Farian war Produzent, Komponist, Sänger und feste Größe im bundesdeutschen Pop- und Schlager-Zirkus. Seinen Ruf verdanke er vor allem weltweit erfolgreichen Gruppen wie Boney M. und Milli Vanilli, die von ihm gegründet worden waren. Carlo Dewe: "Weil zu jener Zeit die "Deutsche Welle" besonders erfolgreich war, hätten wir mit unseren Songs und der gerade veröffentlichen Single da prima reingepasst. Um Frank Farian kennenzulernen, mussten wir zu ihm ins Studio ins Saarland fahren und sollten auf dem Rückweg einen Abstecher für einen Auftritt in der Flughafen-Diskothek Frankfurt machen."
"Farian", erinnert sich Carlo Dewe, "das war doch was. Der hatte all das, was wir wollten". Schnell jedoch schwanden die rosaroten Traumschwaden. Der Plattenproduzent selber habe kein direktes Interesse an der Kakadu-Combo gehabt und auf eine Mitarbeiterin verwiesen. Auch ansonsten weiß Dewe nicht sonderlich Gutes über diesen mit Gold- und Platinauszeichnungen überschütteten Musik-Magier. "Ich habe ihn nie wieder gesehen."

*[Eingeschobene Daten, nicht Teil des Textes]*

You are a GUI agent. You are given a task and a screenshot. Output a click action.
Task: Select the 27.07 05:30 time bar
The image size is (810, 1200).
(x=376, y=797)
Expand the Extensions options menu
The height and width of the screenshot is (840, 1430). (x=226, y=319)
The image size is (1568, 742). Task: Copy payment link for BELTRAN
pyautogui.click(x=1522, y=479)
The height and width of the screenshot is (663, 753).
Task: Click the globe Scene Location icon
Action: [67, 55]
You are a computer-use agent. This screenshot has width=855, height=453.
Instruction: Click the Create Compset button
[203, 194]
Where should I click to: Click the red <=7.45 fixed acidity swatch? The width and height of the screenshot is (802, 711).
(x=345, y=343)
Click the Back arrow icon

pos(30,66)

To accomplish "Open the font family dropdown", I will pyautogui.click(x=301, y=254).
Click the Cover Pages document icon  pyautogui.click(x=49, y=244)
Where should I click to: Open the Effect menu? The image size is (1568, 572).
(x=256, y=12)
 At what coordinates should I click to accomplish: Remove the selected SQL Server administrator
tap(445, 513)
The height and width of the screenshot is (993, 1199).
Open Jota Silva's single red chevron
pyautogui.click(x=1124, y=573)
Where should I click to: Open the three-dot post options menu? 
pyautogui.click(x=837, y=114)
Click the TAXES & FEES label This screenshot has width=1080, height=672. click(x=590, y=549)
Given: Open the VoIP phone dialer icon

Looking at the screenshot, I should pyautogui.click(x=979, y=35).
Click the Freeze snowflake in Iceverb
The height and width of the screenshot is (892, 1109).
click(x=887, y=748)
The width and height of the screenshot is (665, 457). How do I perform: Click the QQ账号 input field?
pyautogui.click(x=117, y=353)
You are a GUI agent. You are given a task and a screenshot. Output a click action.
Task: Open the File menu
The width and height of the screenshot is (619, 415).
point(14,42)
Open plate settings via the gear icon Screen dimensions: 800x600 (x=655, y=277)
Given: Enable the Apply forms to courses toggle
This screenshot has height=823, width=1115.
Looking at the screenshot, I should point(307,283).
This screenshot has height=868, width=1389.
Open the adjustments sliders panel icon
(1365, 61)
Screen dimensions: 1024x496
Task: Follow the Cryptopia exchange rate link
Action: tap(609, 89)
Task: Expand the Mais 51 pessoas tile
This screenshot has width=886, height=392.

Das folgende Konzert in Frankfurt sei hingegen perfekt verlaufen. "Irgendwo im Publikum haben wir sogar Bianca Jagger gesehen, die dort wohl wegen irgendeiner Charity-Nummer unterwegs war. Die Gage ließ sich auch sehen, wir sollten 3.000 Mark für den Auftritt bekommen. Das war für die damaligen Verhältnisse viel Geld", sagt Dewe.
Viel blieb von dem ganzen Geld nicht. Denn das war weg. Genau so weg, wie Manager Alfred Bovenstedt. "Der war wie vom Erdboden verschluckt. Wir sind später zur Plattenfirma gefahren und haben nach ihm gefragt. Dort habe man zwar von ihm gehört, ein Büro hätte der dort aber nicht gehabt." Der Traum einer großartigen Karriere war für die Herforder Rock'n'Rollband geplatzt.
"Wir sind in den angesagtesten Clubs aufgetreten"
"Sonderlich gestört hat uns das nicht. In den folgenden zehn Jahren waren wir bundesweit unterwegs, sind in den angesagtesten Clubs aufgetreten. Zwischendurch haben wir immer mal wieder gefrotzelt, wo wohl Alfred Bovenstedt stecken könnte. Eine Theorie besagte, dass er womöglich irgendwo ein Antiquariat eröffnet haben könnte", sagt Carlo Dewe. Ein solches Antiquariat steht im Schaufenster des Geschäfts am Gehrenberg. Gebaut von einer Bekannten des Bandleaders als Puppenhaus. Mit einem gelackten Typ mittendrin und einem Hund dabei. Dewe: "Genau so einer, das war Alfred Bovenstedt."